Remédios para emagrecimento e apostas online já estão em até 30% dos lares e pressionam orçamento das famílias
Medicamentos para emagrecimento já estão presentes em até 30% dos lares brasileiros, enquanto apostas online alcançam 26% das residências no país. Os dados fazem parte de pesquisas da NielsenIQ Brasil que serão divulgadas no fim de fevereiro e revelam uma transformação relevante nos hábitos de consumo das famílias.
Segundo o levantamento, a expansão desses gastos reduziu a fatia do orçamento destinada a itens essenciais — como alimentos, bebidas, produtos de higiene e limpeza — de 23,5% em 2023 para 21,9% atualmente. A mudança ocorre em um cenário de crescimento modesto da renda, com aumento médio anual de apenas 1,7% entre 2003 e 2025.
De acordo com reportagem da Folha de S.Paulo, o fenômeno está associado também à ampliação da oferta de serviços e produtos que, duas décadas atrás, não faziam parte do orçamento regular das famílias brasileiras.
Base da pesquisa e novo perfil de consumo
Os dados têm como base o Painel de Lares da NielsenIQ, que acompanha periodicamente mais de 8.000 domicílios, e o NielsenIQ Retail Index, que monitora vendas a partir de informações fornecidas diretamente pelo varejo, incluindo redes de farmácias.
As apostas online apresentam maior concentração nas classes D e E, enquanto as chamadas canetas emagrecedoras são mais frequentes nas classes de maior renda. O estudo também revela a ampliação do acesso a serviços e tecnologia: 97% dos lares possuem celular, 85% têm acesso à internet e 43% contratam serviços de streaming.
Outras mudanças estruturais também aparecem nos dados. O percentual da população que investe em educação superior passou de 7% no início dos anos 2000 para 20,5% atualmente.

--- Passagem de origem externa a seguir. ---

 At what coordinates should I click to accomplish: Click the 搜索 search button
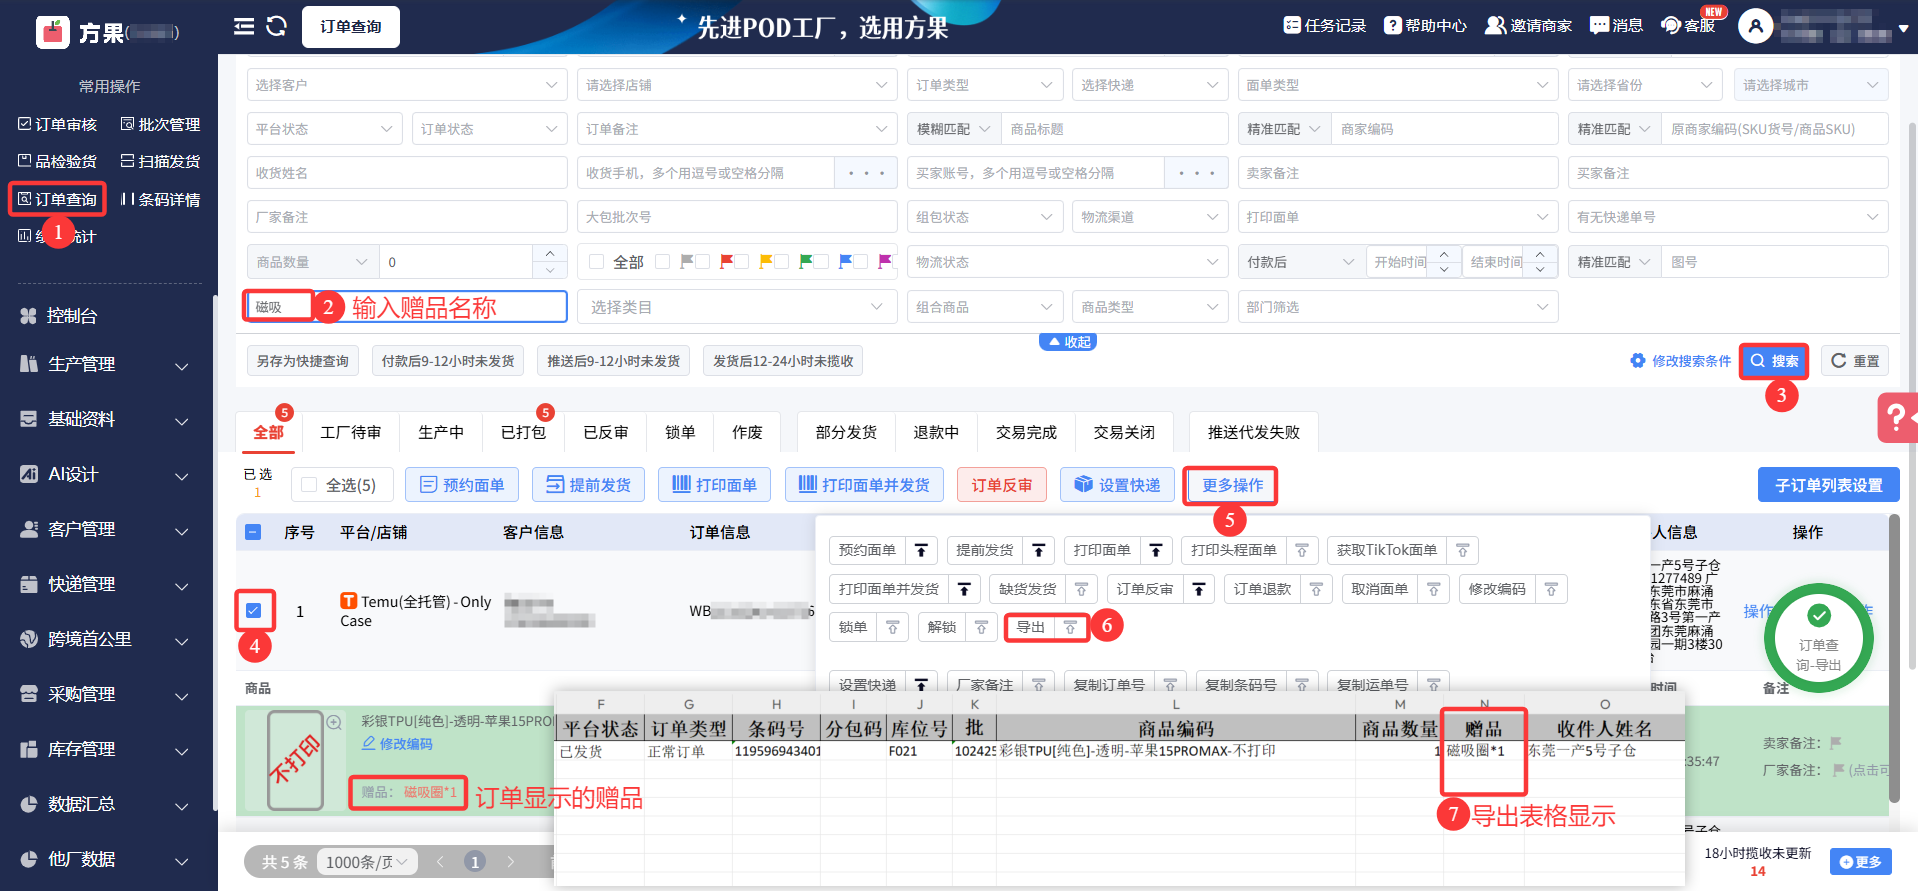click(x=1774, y=361)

Já o número de pessoas que pagam aluguel praticamente dobrou no período, saindo de 12% para 23%.
Explosão das canetas emagrecedoras
Entre os medicamentos para perda de peso, aparecem tanto versões oficiais quanto genéricas, além das chamadas “canetas do Paraguai” e versões manipuladas aplicadas por endocrinologistas em consultório — prática proibida pela Agência Nacional de Vigilância Sanitária (Anvisa).
Na última Black Friday, três dos cinco produtos mais vendidos em farmácias foram canetas emagrecedoras, indicando a força do segmento.
Entre os principais medicamentos estão o Mounjaro, com custo inicial aproximado de R$ 1.400 por mês, e o Ozempic, atualmente vendido por cerca de R$ 1.000 mensais. A patente do Ozempic expira em março, o que deve permitir o lançamento de versões nacionais com preços mais acessíveis.
Há também alternativas como o Olire, da EMS, com custo em torno de R$ 300 por mês, ampliando o acesso ao tratamento.
Impacto das apostas no consumo essencial
No caso das apostas online, o percentual de 26% pode ser ainda maior, segundo Eduardo Fagundes, diretor de insights da NielsenIQ Brasil, já que parte dos usuários não declara publicamente o hábito.
De acordo com ele, muitos consumidores admitem reduzir gastos com alimentos e bebidas para manter apostas frequentes, na expectativa de obter renda extra. A dinâmica altera o fluxo tradicional de consumo e redistribui recursos que antes eram direcionados majoritariamente a produtos essenciais.
Fagundes observa que não há mais um comportamento linear de compra, como a tradicional “compra do mês” no atacarejo. O consumidor passou a diversificar pontos de venda, incluindo maior frequência em farmácias, e realiza compras semanais ou até mais frequentes.
Polarização de marcas e preferência por embalagens menores
Outra tendência identificada é a polarização de marcas. Para manter determinados padrões de consumo, o cliente opta por produtos mais baratos em algumas categorias, enquanto mantém preferência por itens premium em outras. Como consequência, produtos de preço intermediário perdem espaço.
Além disso, cresce a procura por embalagens menores. Mesmo sabendo que o custo por unidade é mais alto em comparação às versões maiores, muitos consumidores optam pelo formato reduzido por ser o que cabe no orçamento imediato.
O conjunto dos dados indica uma reconfiguração do padrão de consumo no Brasil, marcada por novas prioridades, maior digitalização e pressão sobre o orçamento doméstico. O avanço de medicamentos para emagrecimento e apostas online evidencia como hábitos recentes já impactam diretamente a estrutura de gastos das famílias — e devem continuar influenciando o mercado nos próximos anos.